Lorsque dans une conversation, le sujet de la profession est abordé, je me mets à trembloter. De la sueur perle sur mes tempes et mes doigts se crispent. Lorsque la question fatidique tombe, je serre les lèvres et me mets à penser à toute vitesse. « C’est quoi ton métier ? ». Force est d’admettre que je suis contraint par l’unique réponse : Valorisateur.

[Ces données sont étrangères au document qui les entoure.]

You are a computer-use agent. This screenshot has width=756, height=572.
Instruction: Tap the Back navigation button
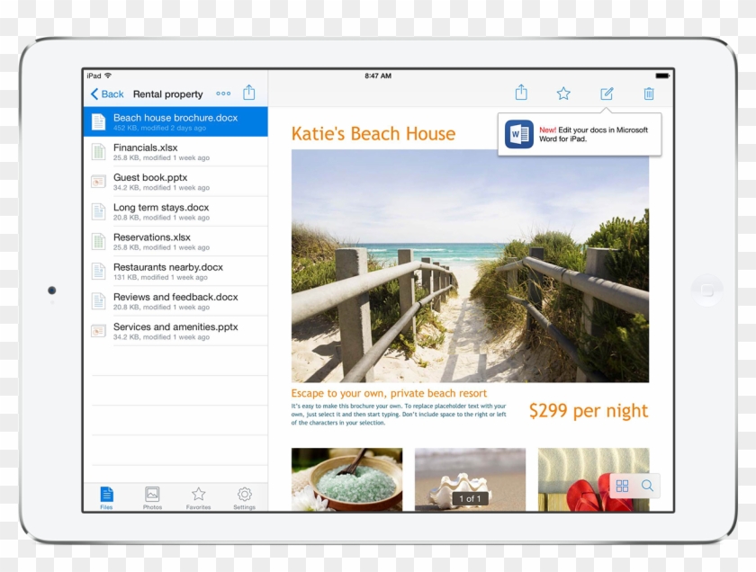pyautogui.click(x=105, y=94)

Quand on est valorisateur, on comprend vite qu’il serait plus simple d’être plombier, avocat, comptable ou encore laveur de vitre ou même consultant (oui, même consultant !). Car lorsque le mot est prononcé, on a droit à un sourire dubitatif et à une moue serrée. Le tout entre le « j’aimerais bien savoir ce que c’est » et le « merde, j’ai pas posé une bonne question, il va m’expliquer, me raconter des trucs chiants et je vais devoir faire semblant d’avoir compris ». Même Word me crache ses ondelettes rouges quand j’utilise le terme !
Valorisateur, ce n’est pas un héro de Comic Books. « Super Valorisateur, vole au secours des brevets perdus et des scientifiques en déprime ! ». Non. Valorisateur, ce n’est pas non plus une insulte : « Va te faire *biiiip* sale valorisateur, va ! ». Valorisateur c’est un métier, un vrai, avec des horaires, et des trucs à faire et un salaire à la fin du mois.
Le valorisateur, il est l’interface (outch !) entre les chercheurs et les industriels, au sein d’une université. Il essaye de faire comprendre aux scientifiques qu’il vaut mieux dire « sel » que « magnésium sulfaté » et aux industriels que « chercher, c’est parfois aussi trouver ». Le valorisateur va voir des gens très importants à la Région Wallonne dont personne n’a jamais entendu parler. Mais le valorisateur, il va aussi à des colloques internationaux…
Un colloque international, c’est facile. Vous prenez un lieu pas trop pourri dans une grande ville (genre, le foyer culturel de Péruwelz, on oublie) et vous annoncez un an à l’avance l’immensité de l’évènement. Vous créez une page web où aucun programme n’est disponible, aucune adresse et aucun horaire et vous demandez 500eur par personne pour l’inscription. Facile !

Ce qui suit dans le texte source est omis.